From Vectors to Predictions: Linear Algebra in AI & ML

The machine learning revolution will not be televised: it will be vectorized.- Pete Warden

You ask, the AI answers. It's a dialogue as natural as any conversation. One moment you're asking a complex question, the next, a perfectly crafted response appears. It feels like magic, doesn't it? But behind that seamless interaction lies a hidden world of intricate calculations, a realm where Linear Algebra reigns supreme. A language of vectors, matrices, and transformations; that's what is Linear Algebra all about. It's the silent architect, the unseen force that shapes the AI responses we've come to rely on.
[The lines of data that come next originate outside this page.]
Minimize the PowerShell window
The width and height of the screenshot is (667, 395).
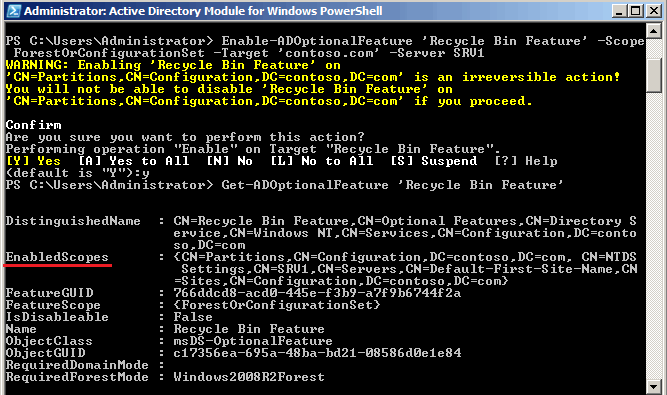[620, 11]
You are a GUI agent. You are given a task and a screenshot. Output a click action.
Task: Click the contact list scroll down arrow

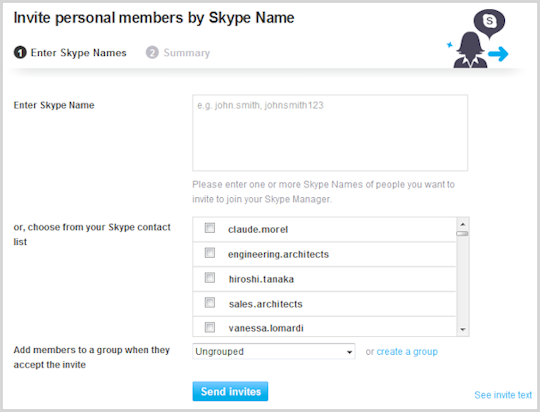[463, 330]
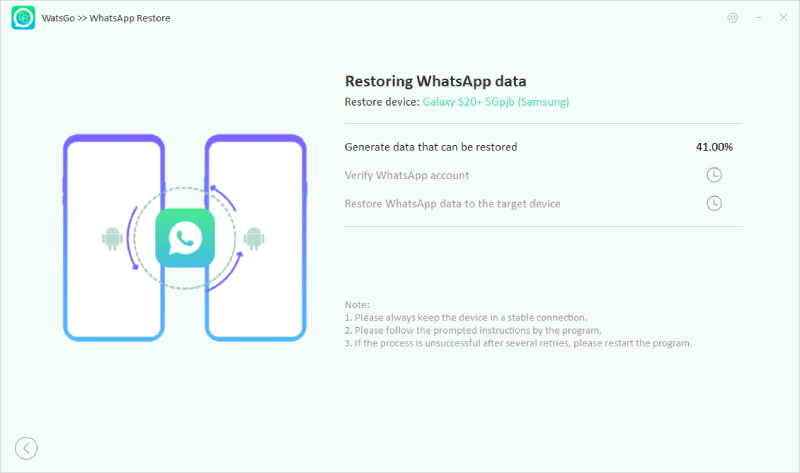Click the stable connection note line
This screenshot has height=473, width=800.
[465, 317]
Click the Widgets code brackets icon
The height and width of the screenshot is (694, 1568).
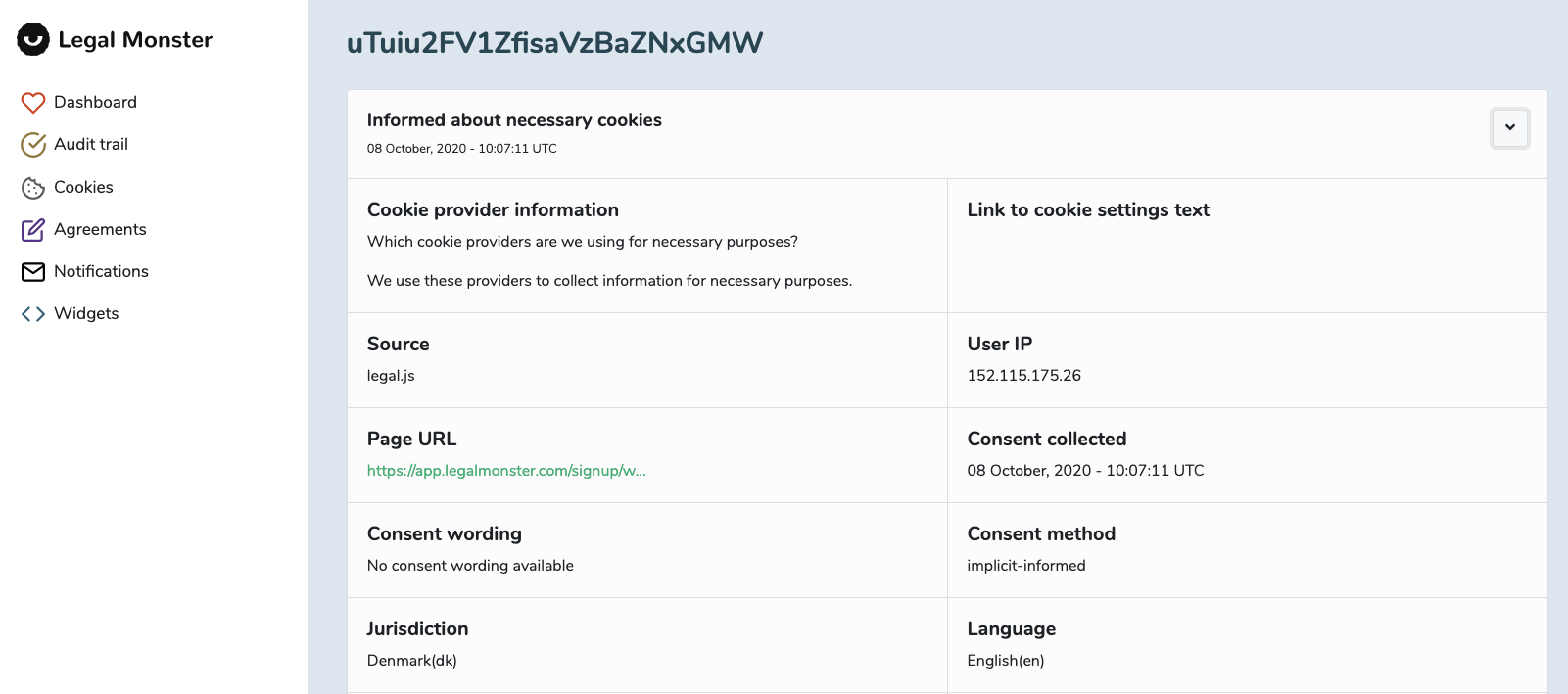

In this article, we'll decode this hidden language, using a classic problem – estimating house prices in New Delhi – to reveal how Linear Algebra empowers AI to understand and respond to our world. Imagine possessing the power to predict the very pulse of the real estate market, to see the hidden patterns that dictate a home's true value. That's the power Linear Algebra unlocks.

We will be using this sample housing prices dataset which is by no means a valid dataset by the scale of data used in machine learning, but it’s good to start small.

Carpet Area (sq ft)	Bedrooms	Locality	Age (years)	Price (lakhs)
800	2	0	10	15
1200	3	1	5	28
1500	3	1	3	32
1000	2	0	8	20
1800	4	1	2	38
2000	4	1	1	42
900	2	0	12	16
1300	3	1	6	30
1600	3	1	4	35
1100	2	0	9	23

Let's start with a simplified scenario: predicting house prices based only on carpet area. In high school geometry, we learned that a straight line can be represented by the equation:

$$wx + b = y$$

Here

y is the y-coordinate (price)

x is the x-coordinate (carpet area)

w is the slope, and

b is the y-intercept.

Using this equation, we can try to predict house prices. Let's create a scatter plot of the data with price on the y-axis and carpet area on the x-axis.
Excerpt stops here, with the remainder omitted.